Monday, May 11, 2020

Everyone's working for the weekend?

Don't ask me how my brain works.  While I was trying to think of how to start this blog post tonight , I kept going back to a memorable line in the opening scene of one of my all-time favorite movies, Francis Ford Coppola's 1972 classic, "The Godfather".  Apparently there is a Sicilian tradition that a Mafia boss cannot refuse a request on his daughter's wedding day.  Don Corleone ("The Godfather") tells an individual, "Some day - and that day may never come - I will call upon you to do a service for me."  He then grants the request (and much later in the movie calls for the service as payment).  Why I was thinking of that line, I don't know.  Maybe it reminded me of "Once upon a time..." (or even, "A long time ago in a galaxy far, far away") - who knows.  Perhaps I thought of this line because it seems like the end of the COVID-19 pandemic will never come.  Regardless of how things seem right now, I can assure you that the pandemic will eventually end, and when it does, the world will be a much different place.

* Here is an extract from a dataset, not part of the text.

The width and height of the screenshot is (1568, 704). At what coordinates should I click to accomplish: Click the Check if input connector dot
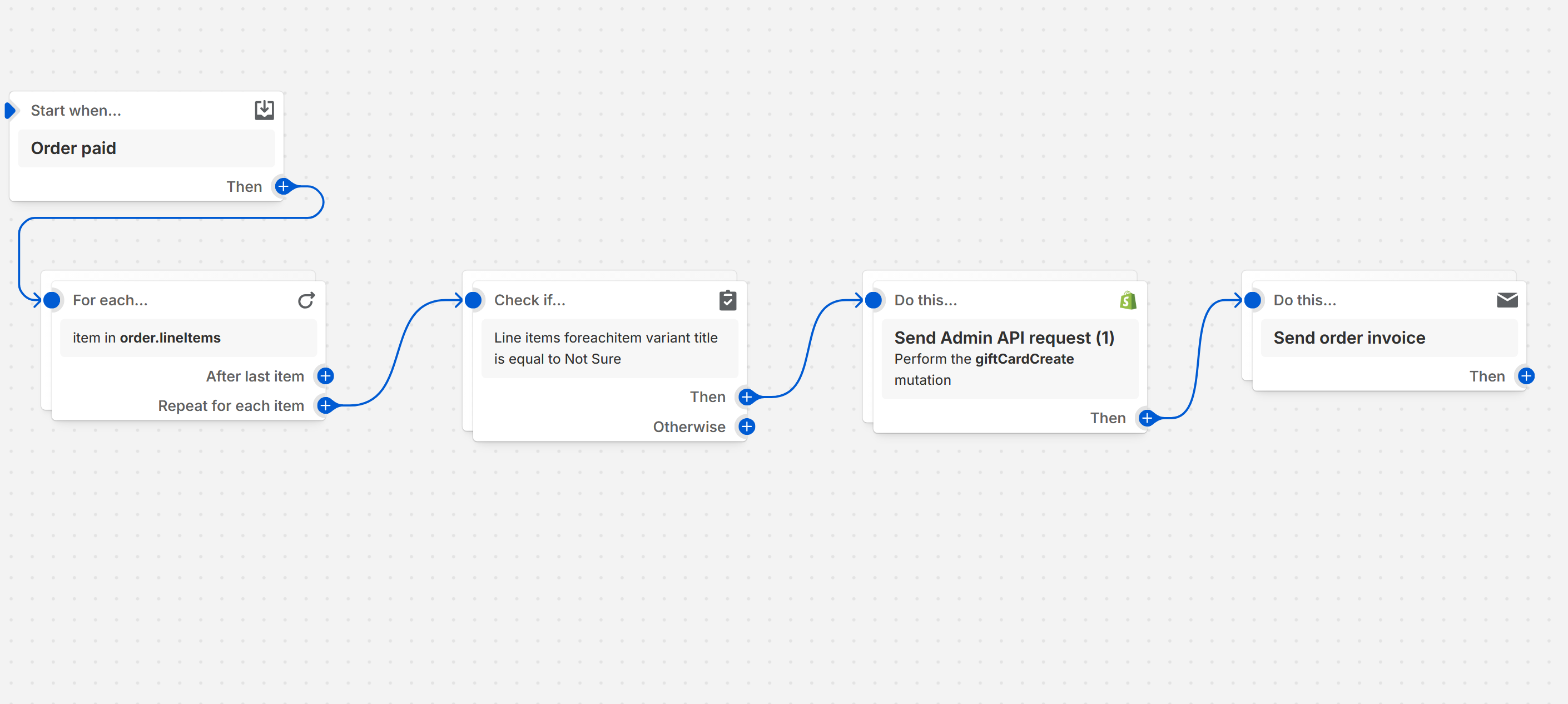pyautogui.click(x=474, y=300)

As I read through different articles on the state of the world economy, it's becoming ever more apparent that we need to prepare for a new state of normal after COVID-19.  I suspect that after nearly 2 months of remote working from home, there will be calls from both employers and employees to explore remote working as a more permanent thing.  Organizations, including those in health care, will begin to experiment with different staffing models.  I can't help but wonder whether some of these different staffing models have been tried before in the past (as they say, "Past is prologue").  

One of the strangest work experiments I've ever come across was something that the Soviet Union tried almost a century ago.  It started on a Sunday - the Sunday of September 29, 1929 to be exact.  Joseph Stalin believed that he could increase productivity by completely doing away with the weekend.  While that doesn't seem all that revolutionary - several organizations work all 7 days of the week - Stalin's concept of a continuous work week was completely bonkers.  He completely threw out the Gregorian calendar (which defines the first day of the week as Sunday and the last day of the week as Saturday) and created a new Soviet calendar that had five days per week!  He called it, nepreryvka, or “continuous working week."  Saturdays and Sundays were completely abolished.  

With the new Soviet calendar, workers were divided into five groups, and each group was assigned one day off.  Therefore, on any given day, four-fifths of the population was working.  Stalin thought that productivity would take-off like Sputnik (okay, bad analogy since Sputnik came long after Stalin, but you get my point).  The problem was that a worker's friends and family members could be assigned to a completely different day off from work, so in some cases, husbands and wives never saw each other.  Stalin's new calendar failed miserably.  Just two years later, he tried to change the calendar to six working days, but by 1940 that experiment had failed too.  

The writer, Judith Shulevitz described Stalin's failed experiment in an article in the November 2019 issue of The Atlantic.  She goes on to lament the loss of the 40 hour work week (who works forty hours anymore?).  Organizations are continually tinkering with the work schedule in order to maximize productivity and minimize expenses.  The problem is that the schedule that maximizes productivity may not always be the best schedule for the individual worker.

Undoubtedly, some of us will want to continue to work from home once the shelter-in-place orders subside.  Workers need to feel safe, and those workers who are at a higher risk of COVID-19 or (depending on whether children return to school) those workers who struggle with child care issues may choose to continue to work from home.  However, I know of others who have remained productive while working at home but feel socially isolated and would choose to return to work.  It's incumbent upon organizations to find ways to meet both their needs as well as the needs of their employees.  We would do well to remember the failed experiment known as nepreryvka.  We would do well to assess the impact of new staffing and working models on productivity, as well as things like employee satisfaction and work-life balance.